Furthermore, the government had approved the project to set up the NCCC in April 2015 for implementation by Computer Emergency Response Team (CERT-In) with an outlay of Rs 985 crores for a period of five years. The main focus of the Centre was to continuously scan the cyberspace in the country at metadata level and generate near real time situational awareness for macroscopic views of the cyber security threats in the country. NCCC is a multi-stakeholder body with phases of implementation. “The first phase for creation of Threat and Situational Awareness Test bed is under implementation,” an official said.

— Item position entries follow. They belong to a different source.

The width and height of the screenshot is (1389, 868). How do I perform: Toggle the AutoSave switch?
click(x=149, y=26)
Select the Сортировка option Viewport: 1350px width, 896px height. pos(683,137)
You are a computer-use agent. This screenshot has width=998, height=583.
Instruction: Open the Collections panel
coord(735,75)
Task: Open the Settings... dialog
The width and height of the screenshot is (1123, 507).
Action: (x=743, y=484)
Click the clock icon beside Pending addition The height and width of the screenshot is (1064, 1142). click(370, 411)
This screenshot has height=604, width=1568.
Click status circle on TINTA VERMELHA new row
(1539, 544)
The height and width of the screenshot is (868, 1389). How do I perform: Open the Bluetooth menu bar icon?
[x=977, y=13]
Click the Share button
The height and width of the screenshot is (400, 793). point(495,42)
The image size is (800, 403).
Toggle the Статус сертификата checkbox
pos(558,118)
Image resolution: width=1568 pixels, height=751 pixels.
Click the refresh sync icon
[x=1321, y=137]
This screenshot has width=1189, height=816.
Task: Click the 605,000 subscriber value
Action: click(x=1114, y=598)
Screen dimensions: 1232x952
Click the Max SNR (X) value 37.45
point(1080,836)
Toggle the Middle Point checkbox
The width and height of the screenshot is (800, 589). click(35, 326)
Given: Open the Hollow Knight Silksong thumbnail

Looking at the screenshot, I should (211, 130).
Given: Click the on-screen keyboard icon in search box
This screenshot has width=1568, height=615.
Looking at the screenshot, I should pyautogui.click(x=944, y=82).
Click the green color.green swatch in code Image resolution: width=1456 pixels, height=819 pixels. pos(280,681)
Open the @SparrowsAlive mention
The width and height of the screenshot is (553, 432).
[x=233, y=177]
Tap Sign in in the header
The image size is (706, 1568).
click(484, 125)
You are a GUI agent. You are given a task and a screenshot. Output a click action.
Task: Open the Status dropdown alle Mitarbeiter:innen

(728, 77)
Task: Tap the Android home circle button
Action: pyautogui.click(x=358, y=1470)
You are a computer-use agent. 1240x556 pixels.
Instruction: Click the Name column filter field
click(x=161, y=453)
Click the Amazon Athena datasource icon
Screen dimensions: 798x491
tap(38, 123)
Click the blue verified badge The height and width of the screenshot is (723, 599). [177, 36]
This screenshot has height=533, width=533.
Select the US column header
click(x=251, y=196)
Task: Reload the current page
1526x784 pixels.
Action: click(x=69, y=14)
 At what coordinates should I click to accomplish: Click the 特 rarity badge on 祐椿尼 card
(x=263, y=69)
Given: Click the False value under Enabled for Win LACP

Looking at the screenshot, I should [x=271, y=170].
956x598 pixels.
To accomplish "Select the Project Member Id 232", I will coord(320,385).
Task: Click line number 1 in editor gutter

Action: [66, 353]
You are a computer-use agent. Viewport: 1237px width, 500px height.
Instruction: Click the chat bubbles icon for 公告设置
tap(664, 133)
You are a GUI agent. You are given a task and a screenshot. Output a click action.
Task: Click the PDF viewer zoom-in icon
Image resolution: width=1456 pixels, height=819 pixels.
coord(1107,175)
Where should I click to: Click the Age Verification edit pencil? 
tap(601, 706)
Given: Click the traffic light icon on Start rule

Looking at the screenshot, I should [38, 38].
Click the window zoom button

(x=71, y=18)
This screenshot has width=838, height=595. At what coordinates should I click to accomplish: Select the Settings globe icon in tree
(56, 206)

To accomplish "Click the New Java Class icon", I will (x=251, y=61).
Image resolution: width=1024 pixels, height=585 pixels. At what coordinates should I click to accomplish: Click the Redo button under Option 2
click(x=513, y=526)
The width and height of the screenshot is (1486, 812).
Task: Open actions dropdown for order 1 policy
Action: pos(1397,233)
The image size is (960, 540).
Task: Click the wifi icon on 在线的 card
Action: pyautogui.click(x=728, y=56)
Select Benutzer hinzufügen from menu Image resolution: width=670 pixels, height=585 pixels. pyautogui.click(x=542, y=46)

This came at a time when cyber security incidents were showing a steady increase, with a total number of 39,730 incidents reported the first 10 months of 2016, as against 44,679 and 49,455 observed during the year 2014 and 2015 respectively, according to the information reported to and tracked by CERT-In. The types of cyber security incidents include phishing, scanning, website intrusions and defacements, virus code and denial of service attacks. After the demonetisation announcement in November, the subsequent digital push has precipitated the need for ramping up cyber safety and online transactions.
Alongside these two firewalls, an experts committee under the Chairmanship of former law secretary, TK Viswanathan, and members from NSCS, the Department of Legislative Affairs, the Department of Justice and the Central Bureau of Investigation, is readying a list of possible amendments in the existing domestic cyber laws to strengthen security and consumer rights, officials involved in the exercise said. With the increased onus on digital banking transactions, the RBI has also set up a Cyber Crisis Management Group to address any major incidents and the central bank has set up an IT subsidiary, which would focus, among other things, on cyber security within RBI as well as in regulated entities.
Notwithstanding the plethora of measures taken by the authorities before and after its increased push to digital payments, cybersecurity experts have spoken of a potential threat called breach blindness. “Someone may have hacked your system and been there for as long as eight-nine months before he decides to make a move. We call this breach-blindness. Now because of demonetisation, a lot of people and organisations may not get affected immediately but nine months later,” Amit Nath, cybersecurity firm F-Secure’s head of Asia-Pacific (corporate business) had said.